-------- Provided records

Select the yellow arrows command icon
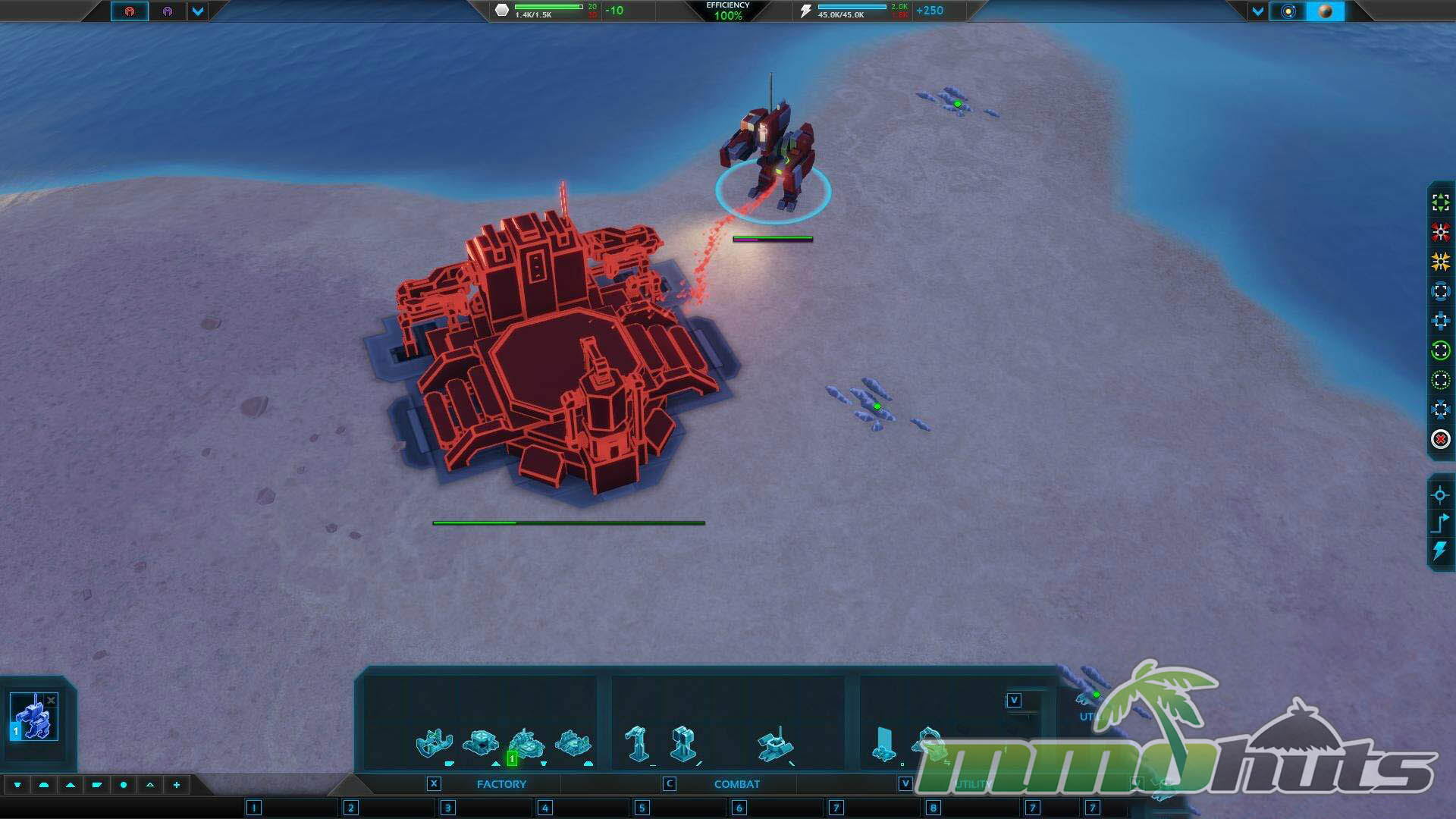This screenshot has width=1456, height=819. pos(1441,262)

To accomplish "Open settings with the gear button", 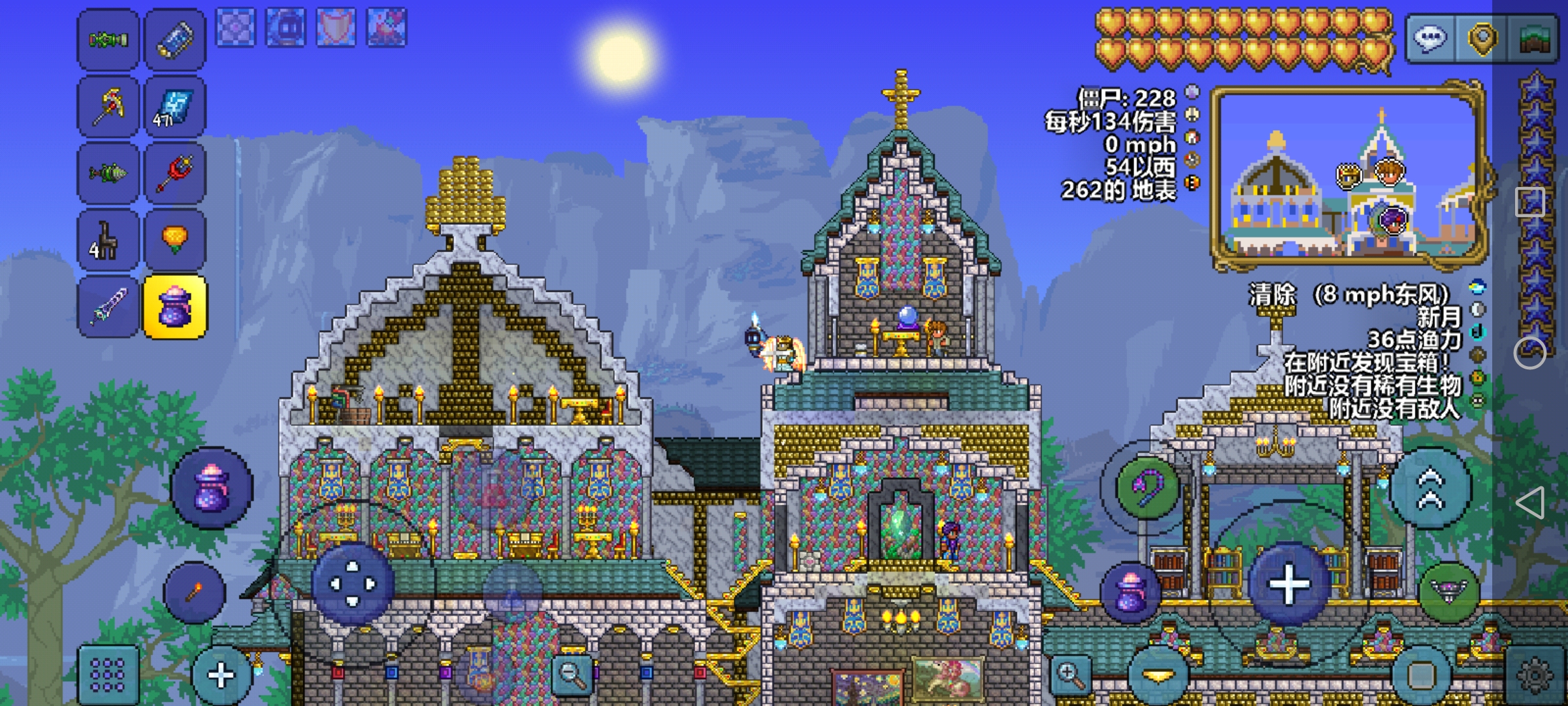I will [1535, 676].
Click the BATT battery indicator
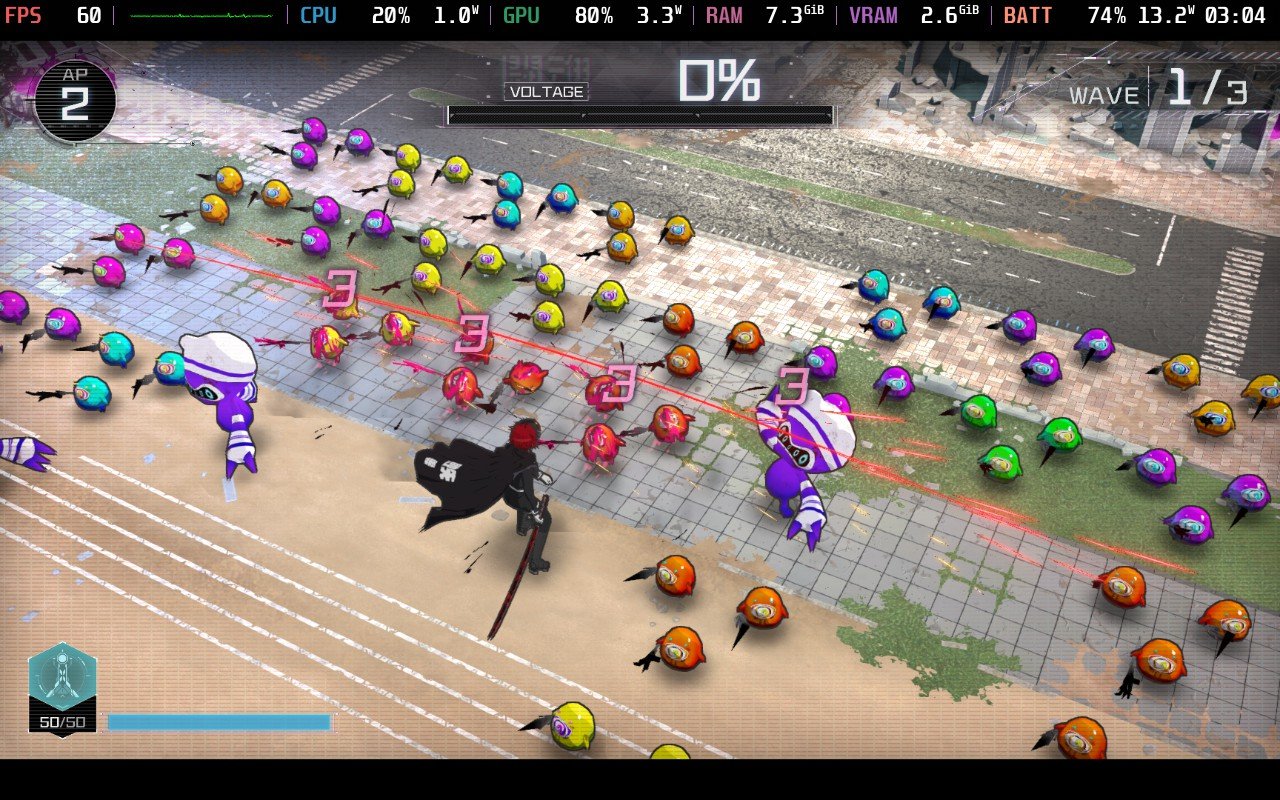Image resolution: width=1280 pixels, height=800 pixels. [1028, 16]
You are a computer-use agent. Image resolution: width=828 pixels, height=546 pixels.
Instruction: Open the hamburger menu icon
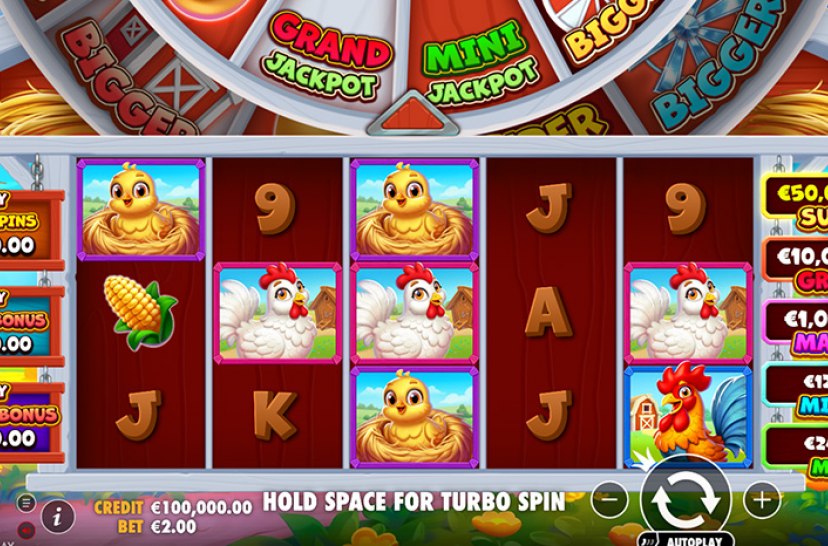coord(27,503)
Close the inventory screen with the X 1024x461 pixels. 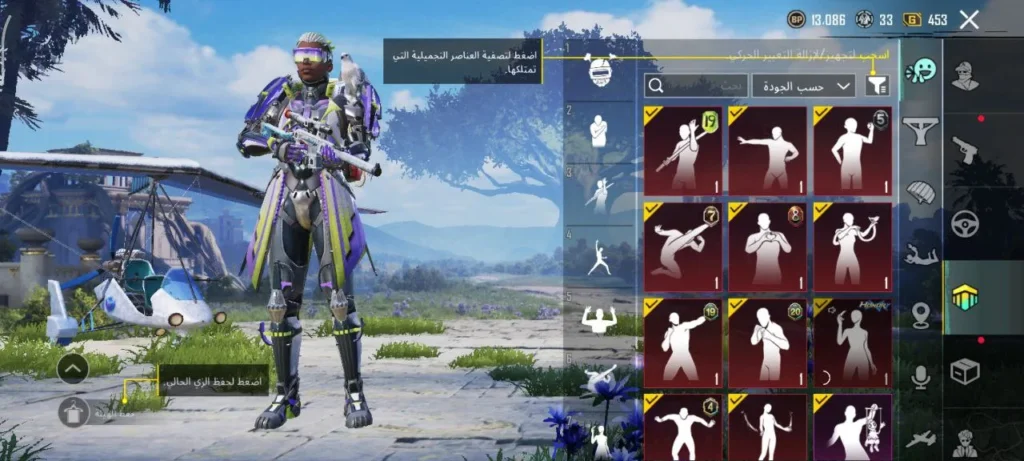pos(968,19)
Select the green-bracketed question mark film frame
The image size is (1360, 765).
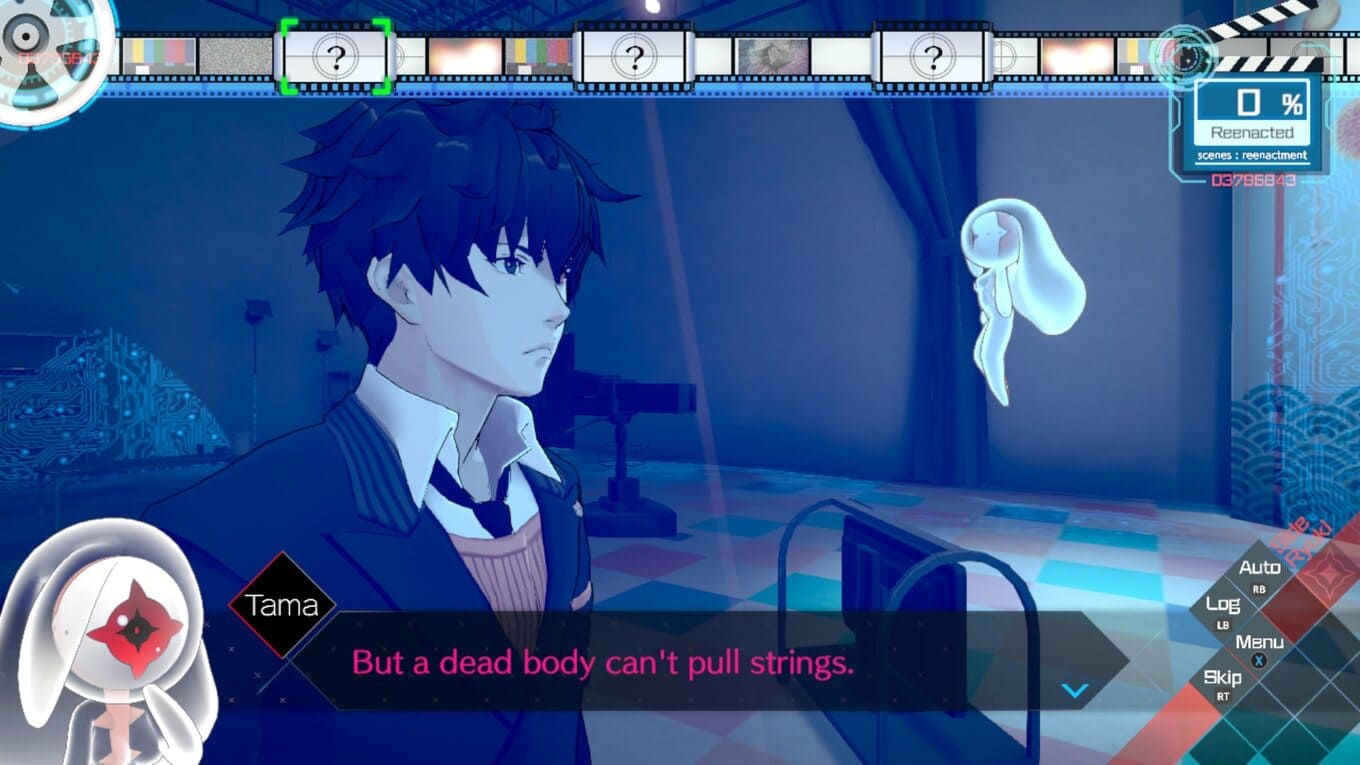(335, 57)
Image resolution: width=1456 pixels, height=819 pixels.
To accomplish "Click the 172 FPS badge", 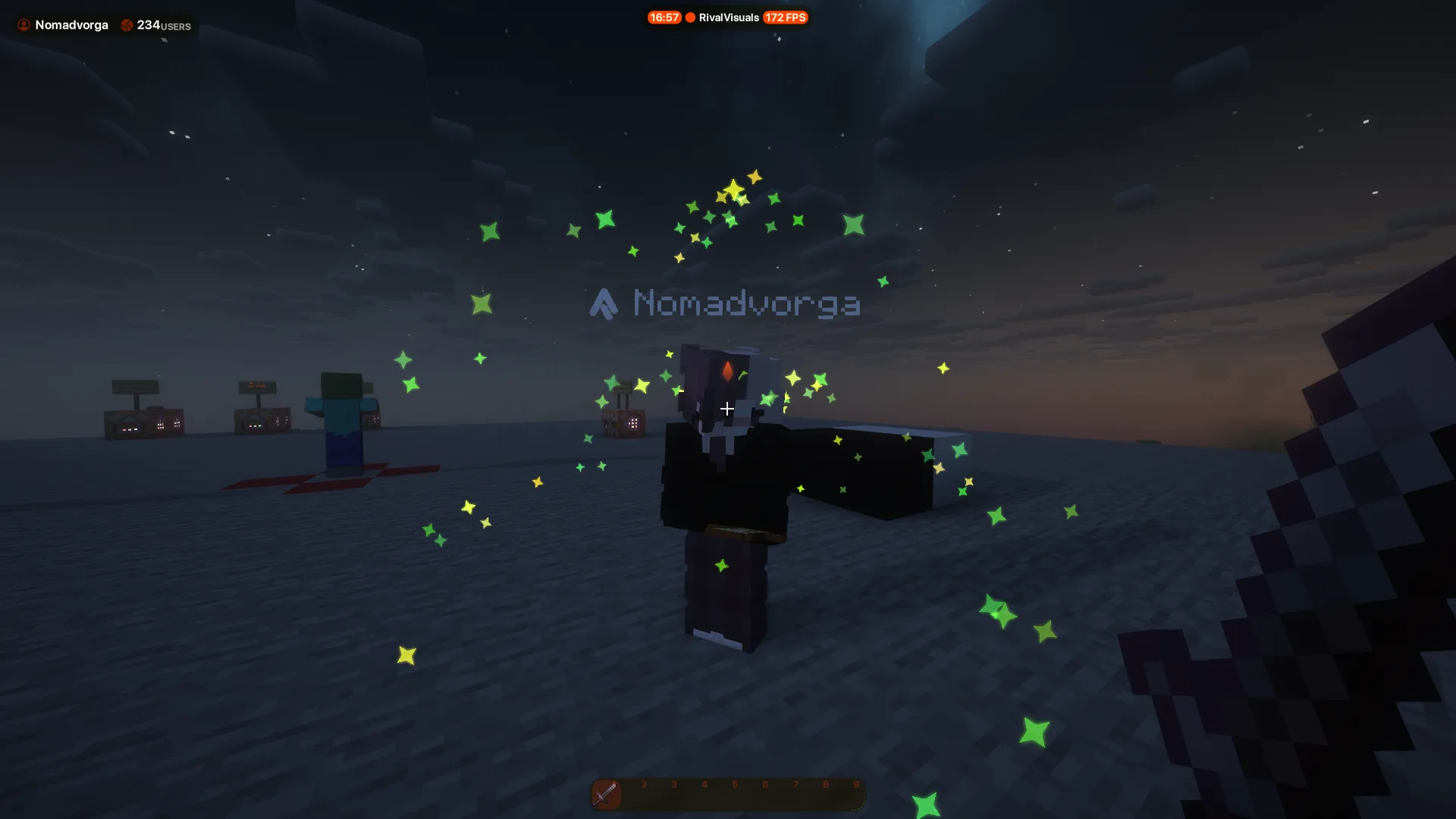I will [x=785, y=17].
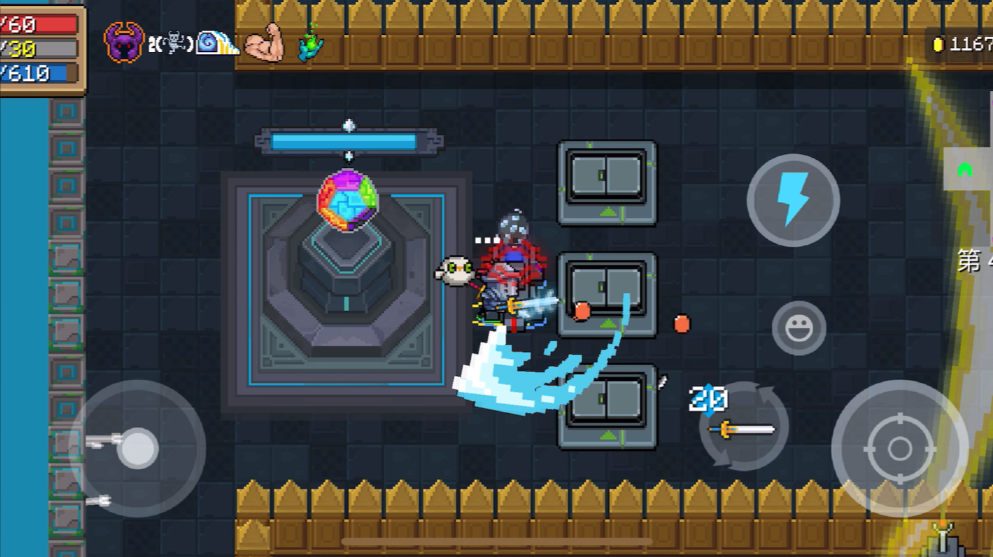Select the skeleton minion count icon
Image resolution: width=993 pixels, height=557 pixels.
[170, 44]
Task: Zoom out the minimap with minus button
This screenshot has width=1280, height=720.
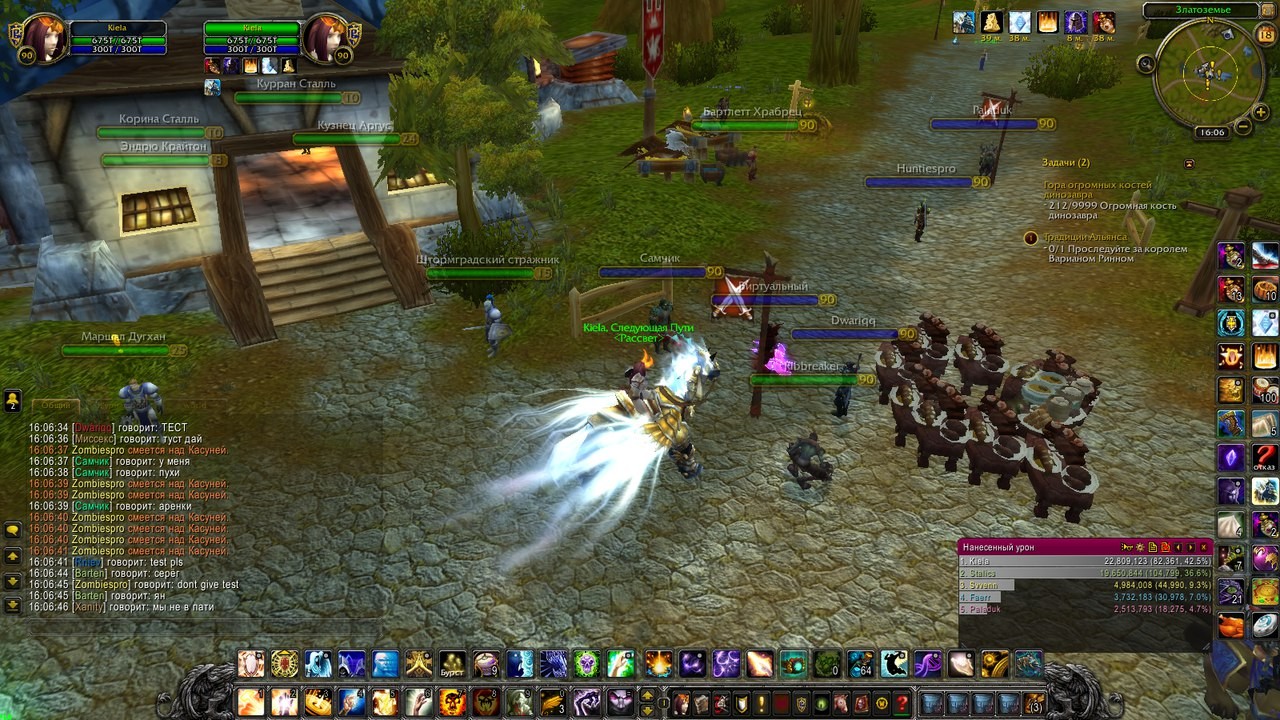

----------------

→ **Aim**
Copy the rows word for word, starting at the line that contains "Task: Zoom out the minimap with minus button" and continuing through the end of the rows. Leave the pictures out.

→ **Final result**
Task: Zoom out the minimap with minus button
This screenshot has width=1280, height=720.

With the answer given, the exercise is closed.